When the posterior has different modes (like a very high peak with some minor but long tales), what would be a better alternative for calculating the aggregate value of samples other than ‘mean’ or ‘median’? I remember I had seen some suggestions in the documentation but I’m having a hard time finding it. Is there a method to calculate the point estimate of the posterior for the most relevant mode of the samples without considering the less relevant area (like the tails)?
Thank you so much,
Ali
PS1: Congratulations on the new version! I’m really excited to testing it.
PS2: I just realized that I’ve never shared our paper on integrating BayesFlow with System Dynamics models and their estimation tasks. I should thank you all for all the support you’ve provided on this forum too. Here’s the paper: https://onlinelibrary.wiley.com/doi/full/10.1002/sdr.1798
for multimodal distributions, no single point estimate really covers the distribution well. In these cases, I would suggest just plotting the distribution in the form of a density, for example. Can you share some of these multimodal distributions. Perhaps I have some more concrete thoughts how to summarize it. In any case, using tail quantiles to summarize the range of the distribution (e.g., 5% and 95% quantile) remain rensible even in multimodal settings.
Thanks for the suggestion, Paul! I don’t have clean example in code, but here’s a relatively similar situation. In dimensions that I’ve highlighted, taking the mean of samples would give a point estimate that is further from the ground truth. What I meant in my original post is similar situations that can happen anywhere in the space. They
Another example is this, but it is not a well-calibrated model and there are only a few samples collected. However, I had the highlighted situations conceptually in mind. Thanks again a lot for your suggestions.

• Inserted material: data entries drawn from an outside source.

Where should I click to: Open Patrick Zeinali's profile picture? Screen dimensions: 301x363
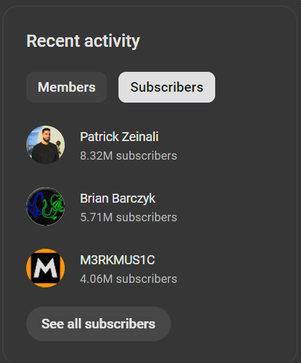(45, 145)
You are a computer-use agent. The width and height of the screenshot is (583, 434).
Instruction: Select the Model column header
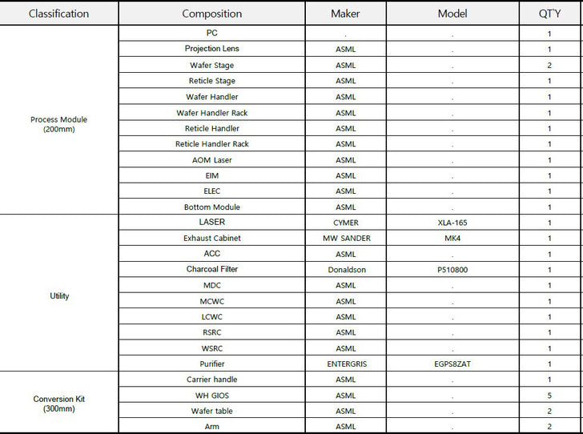coord(452,14)
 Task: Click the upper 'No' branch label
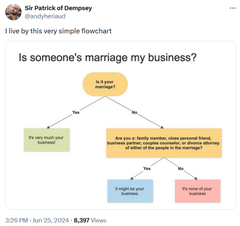pos(135,112)
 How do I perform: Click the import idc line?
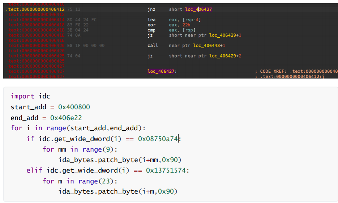coord(30,96)
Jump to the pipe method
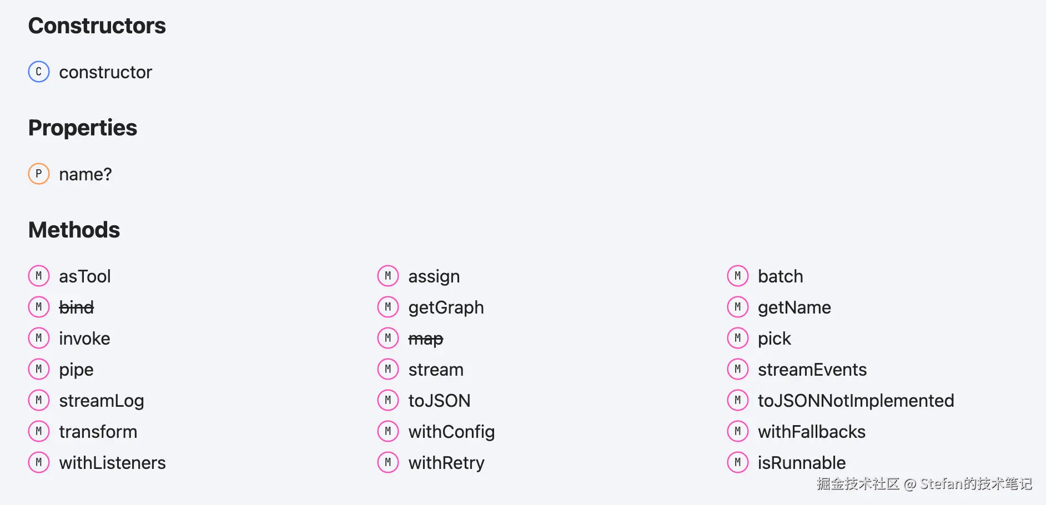Image resolution: width=1046 pixels, height=505 pixels. coord(76,370)
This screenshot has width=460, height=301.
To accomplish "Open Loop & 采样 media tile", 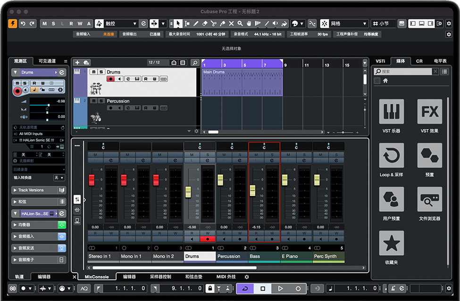I will coord(391,155).
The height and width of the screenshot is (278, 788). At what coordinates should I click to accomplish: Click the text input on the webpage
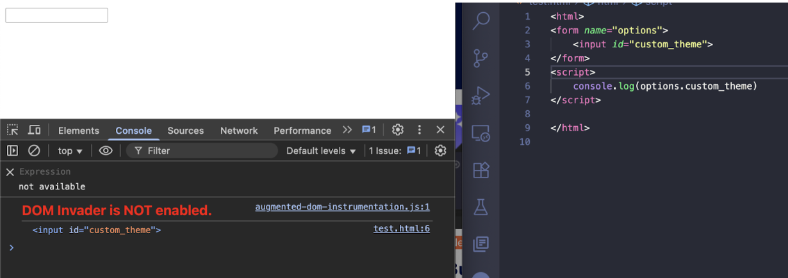[x=56, y=15]
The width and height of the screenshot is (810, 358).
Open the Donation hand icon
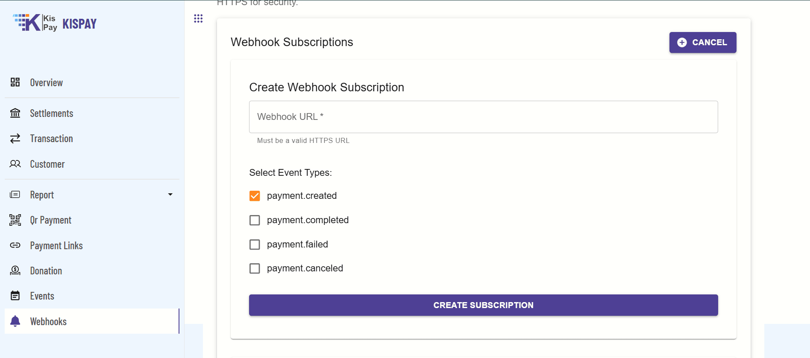click(x=15, y=270)
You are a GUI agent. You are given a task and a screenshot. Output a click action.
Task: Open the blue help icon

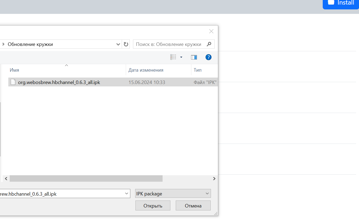point(208,57)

When a variable is bounded and the true value is close to the boundary, it is expected that the mean is biased. Which doesn’t make it a bad estimate necessarly. Same with the median. You can of course attempt to use the mode, but as you say this will struggle with multimodality. And also, for highly skewed posteriors, the mode will likely be somewhere close to the tails of the distribution, so it is not really a “measure of central tendency” in this case. What I am trying to say here is that there is no single estimate that is able to capture all these cases. Rather, illustrating the distributions directly, perhaps supported with a few quantiles (+ mean perhaps) will often provide a good overview of the estimated posterior.